Quando uma grande mudança de vida ameaça sua sensação de quem você é, anatta reformula a ruptura como a fluidez natural do processo.

Why it works

Crises de identidade parecem catastróficas em parte porque são interpretadas como a destruição de algo que deveria ser permanente e fixo. Anatta reformula: nunca houve um eu permanente e fixo a ser destruído, apenas uma configuração que agora mudou. Isso não trivializa a ruptura — normaliza-a e remove a camada de terror existencial que vem de esperar erroneamente que o eu seja permanente.

How to do it

  1. Durante uma grande transição, nomeie a identidade específica que parece perdida: "Eu era um [papel], e agora não sou."
  2. Pergunte: "Essa identidade já foi verdadeiramente permanente? Sempre foi condicional a essas circunstâncias?"
  3. Permita o luto pela perda genuína das circunstâncias, enquanto afrouxa a história de que "eu" fui destruído.
  4. Investigue: "Quem eu era antes dessa identidade? Quem estou me tornando agora?"

Evidência

A pesquisa de identidade narrativa mostra que grandes transições de vida exigem atualizar a autonarrativa. Autonarrativas rígidas dificultam as transições; autonarrativas flexíveis e evolutivas preveem melhor adaptação após a ruptura. (observational)

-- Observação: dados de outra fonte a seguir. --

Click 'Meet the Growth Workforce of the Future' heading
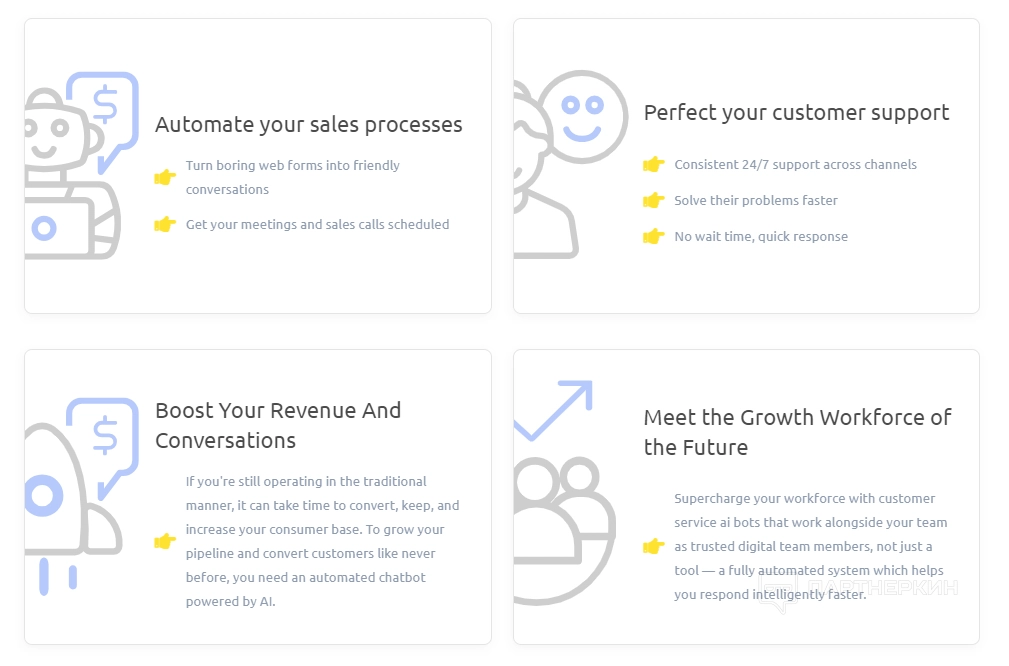pos(797,432)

McAdams estuda identidade narrativa amplamente; anatta é uma lente budista alinhada com, mas não derivada de, psicologia narrativa.

Fontes

  • McAdams & McLean (2013), narrative identity, Current Directions in Psychological Science

Erro comum

Tentar encontrar rapidamente uma nova identidade fixa para preencher o vazio, o que reproduz o problema original. O ensinamento de anatta é habitar o espaço aberto por tempo suficiente para que a clareza genuína surja.